Drop in number of social housing units ‘disgusting’

by Emma Nolan

THE NUMBER of social housing units to be built in a new Dun Laoghaire development has sparked anger.
The Cualanor development in Honey Park is located on part of the old Dun Laoghaire Golf Club and consists of over 1,400 new housing units.
The original planning permission granted to Cosgrave Developers by the council was granted on planning regulations that guaranteed any such developments allocate at least 20% for the social and affordable housing list.
When Cosgrave were initially granted planning permission for the project about 10 years ago, it was agreed that 20% of the units be made council owned social housing.
However, the company which has since been acquired by NAMA has decided to reduce this number to 10% in line with new planning regulations.
The amount of units that were to be procured by the council was 248 but new legislation last year means that they will only get 124 units.
This has angered politicians as the housing list has grown from about 2,000 families to nearly 6,000 families and individuals on the council housing waiting list.
However, the council say that the agreement with the developers of the Northern Lands Golf Club site was for 124 social units provided on site and they confirmed that there has been “no change to this agreement”.
But People Before Profit maintain that 20% was agreed initially.
Local TD Richard Boyd Barrett has condemned the “sweetheart deals” aimed at large companies.

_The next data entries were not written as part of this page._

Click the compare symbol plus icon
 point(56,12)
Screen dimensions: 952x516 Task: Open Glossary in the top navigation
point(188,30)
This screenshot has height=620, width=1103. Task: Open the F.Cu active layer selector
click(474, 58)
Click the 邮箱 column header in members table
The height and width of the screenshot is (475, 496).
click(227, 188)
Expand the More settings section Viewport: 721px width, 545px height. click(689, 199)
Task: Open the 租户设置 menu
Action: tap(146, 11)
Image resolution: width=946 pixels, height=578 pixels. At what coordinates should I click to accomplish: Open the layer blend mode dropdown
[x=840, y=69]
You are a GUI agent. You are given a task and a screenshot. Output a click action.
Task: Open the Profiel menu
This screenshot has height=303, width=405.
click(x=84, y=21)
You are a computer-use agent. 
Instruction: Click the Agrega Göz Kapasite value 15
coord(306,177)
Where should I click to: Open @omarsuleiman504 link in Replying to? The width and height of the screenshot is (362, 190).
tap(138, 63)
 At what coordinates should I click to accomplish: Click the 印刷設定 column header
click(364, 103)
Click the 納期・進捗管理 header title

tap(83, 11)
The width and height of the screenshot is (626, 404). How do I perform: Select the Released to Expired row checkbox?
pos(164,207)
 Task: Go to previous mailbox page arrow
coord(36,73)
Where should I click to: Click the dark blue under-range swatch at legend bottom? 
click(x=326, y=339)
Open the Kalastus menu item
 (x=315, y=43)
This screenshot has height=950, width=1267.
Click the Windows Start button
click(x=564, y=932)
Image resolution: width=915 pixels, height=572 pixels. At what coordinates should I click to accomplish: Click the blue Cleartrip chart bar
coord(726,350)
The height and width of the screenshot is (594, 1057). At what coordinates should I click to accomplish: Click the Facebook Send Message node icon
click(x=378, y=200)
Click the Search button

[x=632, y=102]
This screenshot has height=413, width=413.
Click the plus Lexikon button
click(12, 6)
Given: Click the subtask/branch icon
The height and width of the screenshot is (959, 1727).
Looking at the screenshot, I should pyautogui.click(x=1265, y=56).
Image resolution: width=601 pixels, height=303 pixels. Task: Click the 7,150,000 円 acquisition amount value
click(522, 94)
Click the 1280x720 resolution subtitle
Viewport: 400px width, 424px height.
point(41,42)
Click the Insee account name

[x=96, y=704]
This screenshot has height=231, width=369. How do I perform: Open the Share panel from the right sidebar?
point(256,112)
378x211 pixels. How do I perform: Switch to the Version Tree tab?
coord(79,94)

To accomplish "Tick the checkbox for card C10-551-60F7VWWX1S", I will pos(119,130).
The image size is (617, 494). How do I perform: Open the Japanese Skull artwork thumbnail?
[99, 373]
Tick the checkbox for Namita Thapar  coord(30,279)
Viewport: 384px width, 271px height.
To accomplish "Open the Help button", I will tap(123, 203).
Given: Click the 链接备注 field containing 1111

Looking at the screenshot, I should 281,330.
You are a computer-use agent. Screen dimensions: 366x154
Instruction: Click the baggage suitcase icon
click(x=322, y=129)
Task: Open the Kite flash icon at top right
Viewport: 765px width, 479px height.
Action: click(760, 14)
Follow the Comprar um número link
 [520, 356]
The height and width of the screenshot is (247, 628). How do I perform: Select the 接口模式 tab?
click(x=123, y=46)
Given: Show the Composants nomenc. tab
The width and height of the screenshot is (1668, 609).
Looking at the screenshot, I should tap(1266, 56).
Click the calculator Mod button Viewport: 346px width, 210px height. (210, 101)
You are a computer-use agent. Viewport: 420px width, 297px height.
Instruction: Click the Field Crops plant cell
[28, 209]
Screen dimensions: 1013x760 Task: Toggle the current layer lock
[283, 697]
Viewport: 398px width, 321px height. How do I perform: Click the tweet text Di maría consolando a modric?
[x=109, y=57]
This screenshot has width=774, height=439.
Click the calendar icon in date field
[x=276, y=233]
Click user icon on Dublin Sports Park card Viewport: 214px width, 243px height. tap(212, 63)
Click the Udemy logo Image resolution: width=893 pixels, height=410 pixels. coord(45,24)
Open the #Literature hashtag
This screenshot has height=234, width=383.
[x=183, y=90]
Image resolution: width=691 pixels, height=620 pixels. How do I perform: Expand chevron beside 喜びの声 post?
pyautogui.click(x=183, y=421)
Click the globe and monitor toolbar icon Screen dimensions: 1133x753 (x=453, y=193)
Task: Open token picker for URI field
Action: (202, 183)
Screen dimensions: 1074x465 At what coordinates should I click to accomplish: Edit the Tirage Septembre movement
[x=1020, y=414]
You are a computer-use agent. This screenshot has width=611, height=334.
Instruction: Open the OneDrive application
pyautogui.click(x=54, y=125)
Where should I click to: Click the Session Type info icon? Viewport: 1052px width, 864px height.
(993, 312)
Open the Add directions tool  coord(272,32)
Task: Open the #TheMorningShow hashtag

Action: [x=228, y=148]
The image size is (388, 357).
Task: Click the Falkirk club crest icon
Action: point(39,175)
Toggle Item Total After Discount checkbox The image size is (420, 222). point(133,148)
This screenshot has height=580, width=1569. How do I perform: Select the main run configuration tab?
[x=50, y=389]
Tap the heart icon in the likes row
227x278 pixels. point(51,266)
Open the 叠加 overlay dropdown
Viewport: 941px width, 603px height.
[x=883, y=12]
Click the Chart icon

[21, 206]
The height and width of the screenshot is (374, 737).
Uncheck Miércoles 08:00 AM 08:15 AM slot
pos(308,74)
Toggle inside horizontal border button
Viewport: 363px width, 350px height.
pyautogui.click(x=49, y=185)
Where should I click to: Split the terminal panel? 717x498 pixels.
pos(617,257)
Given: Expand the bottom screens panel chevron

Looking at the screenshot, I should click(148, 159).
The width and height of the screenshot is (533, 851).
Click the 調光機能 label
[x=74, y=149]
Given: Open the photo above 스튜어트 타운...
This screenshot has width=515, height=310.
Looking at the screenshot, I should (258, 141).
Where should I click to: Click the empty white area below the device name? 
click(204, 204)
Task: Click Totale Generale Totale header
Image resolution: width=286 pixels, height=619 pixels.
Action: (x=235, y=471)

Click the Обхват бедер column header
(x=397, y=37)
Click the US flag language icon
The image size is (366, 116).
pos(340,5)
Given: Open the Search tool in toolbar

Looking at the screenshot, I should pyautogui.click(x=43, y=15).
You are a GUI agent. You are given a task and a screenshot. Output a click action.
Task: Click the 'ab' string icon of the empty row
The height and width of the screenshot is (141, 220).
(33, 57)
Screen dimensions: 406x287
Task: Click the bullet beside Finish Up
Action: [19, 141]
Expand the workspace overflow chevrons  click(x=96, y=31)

He said: “Given the scale of the housing crisis we must demand a much higher proportion of housing is developed for the purpose of social and affordable homes rather than enforcing these sweetheart deals that are aimed at allowing developer a higher profit margin than providing some relief for the biggest problem facing Dun Laoghaire.”
People Before Profit councillor Melisa Halpin, who said she is approached by families in need of housing every day, told The Gazette that she thinks the situation is “disgusting”.
“It is disgusting that a NAMA developer can both profit off the sale of homes to the council and get away with only half of the units that was planned for in the original permission granted,” she said.
“The Government would rather allow a greater profit for NAMA developers by guaranteeing a pitiful 10% of the development to the social housing list.”
Cosgrave Developments did not respond to The Gazette at the time of going to print.